As a trip to any good coffee shop reveals, in 2017 milk no longer means just cow’s milk. You are now likely to be offered a menu of milk options (probably soya, almond or coconut) as the popularity of dairy-free alternatives and plant based diets shows no signs of slowing down.
In fact, a National Osteoporosis Society survey found that a fifth of under-25s are now cutting out or reducing dairy in their diet, the BBC reported. The society noted that the ‘clean eating’ movement and promotion of fad diets by bloggers and the media could be to blame.

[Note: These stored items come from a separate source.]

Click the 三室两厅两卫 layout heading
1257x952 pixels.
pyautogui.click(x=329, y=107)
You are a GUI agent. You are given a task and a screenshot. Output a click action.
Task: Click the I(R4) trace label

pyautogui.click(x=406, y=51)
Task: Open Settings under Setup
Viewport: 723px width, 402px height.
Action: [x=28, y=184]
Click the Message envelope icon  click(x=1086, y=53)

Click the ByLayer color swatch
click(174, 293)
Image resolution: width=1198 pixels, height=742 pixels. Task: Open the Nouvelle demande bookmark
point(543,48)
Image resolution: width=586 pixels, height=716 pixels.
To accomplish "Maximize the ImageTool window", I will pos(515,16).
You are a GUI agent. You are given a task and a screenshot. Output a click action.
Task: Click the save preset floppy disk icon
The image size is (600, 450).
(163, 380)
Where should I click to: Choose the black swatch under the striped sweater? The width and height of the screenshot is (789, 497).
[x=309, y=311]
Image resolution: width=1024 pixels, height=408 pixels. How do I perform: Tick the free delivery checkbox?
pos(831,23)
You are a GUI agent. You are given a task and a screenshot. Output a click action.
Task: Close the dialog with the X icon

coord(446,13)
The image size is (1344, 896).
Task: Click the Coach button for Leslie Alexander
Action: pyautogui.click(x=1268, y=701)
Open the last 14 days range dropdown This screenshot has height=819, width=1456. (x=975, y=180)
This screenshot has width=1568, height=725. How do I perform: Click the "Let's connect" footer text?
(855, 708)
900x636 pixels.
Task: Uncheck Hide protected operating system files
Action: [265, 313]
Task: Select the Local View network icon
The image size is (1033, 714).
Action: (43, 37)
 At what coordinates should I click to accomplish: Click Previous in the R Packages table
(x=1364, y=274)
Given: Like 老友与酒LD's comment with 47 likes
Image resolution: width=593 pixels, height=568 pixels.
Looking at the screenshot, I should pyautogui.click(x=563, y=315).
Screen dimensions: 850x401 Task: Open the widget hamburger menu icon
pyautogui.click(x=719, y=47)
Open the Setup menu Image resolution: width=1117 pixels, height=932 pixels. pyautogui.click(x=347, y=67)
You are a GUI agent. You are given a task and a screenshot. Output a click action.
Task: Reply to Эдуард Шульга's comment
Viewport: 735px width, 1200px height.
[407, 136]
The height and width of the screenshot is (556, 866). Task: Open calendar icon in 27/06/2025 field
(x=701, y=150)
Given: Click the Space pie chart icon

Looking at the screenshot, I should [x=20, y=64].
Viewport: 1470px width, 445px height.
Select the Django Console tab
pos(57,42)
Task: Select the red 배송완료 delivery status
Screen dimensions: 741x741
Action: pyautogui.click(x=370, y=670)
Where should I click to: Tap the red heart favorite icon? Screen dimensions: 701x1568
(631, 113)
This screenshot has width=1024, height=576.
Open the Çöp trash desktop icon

The charity - who surveyed 2,000 adults, including 239 under the age of 25 and 339 aged 25-35 - stated that they were worried how many young adults were putting their health at risk by eliminating dairy from their diet completely. Their biggest concern being that young people were not getting their recommended daily allowance of calcium.
While calcium can be found in green leafy veg (e.g broccoli, kale and rocket), some beans (red kidney beans and black beans in particular) and fortified non-dairy milks, one of the easiest ways to get your daily allowance is, of course, via milk. However, the survey found that a large number of young people were cutting dairy and not replacing it with any other calcium rich-foods.
‘Diet in early adulthood is so important because by the time we get into our late 20s, it is too late to reverse the damage caused by poor diet and nutrient deficiencies and the opportunity to build strong bones has passed,’ Professor Susan Lanham-New, clinical advisor to the National Osteoporosis Society said.
Lack of calcium can seriously affect bone health which can put you at risk of osteoporosis later in life. Currently, 50% of women, and 20% of men over the age of 50 suffer from the condition.
It is worth noting that not all people who avoid dairy are doing it for health reasons. With growing evidence suggests dairy farming is damaging to the environment, many are choosing vegan diets to reduce their impact on the planet. And those who do choose such diets needn't be too worried as long as they are finding other ways to get calcium.
‘While it's not necessarily dangerous to cut out dairy from your diet it's important to ensure you get enough calcium from other sources’ a spokeswoman from the British Nutrition Foundation told the BBC.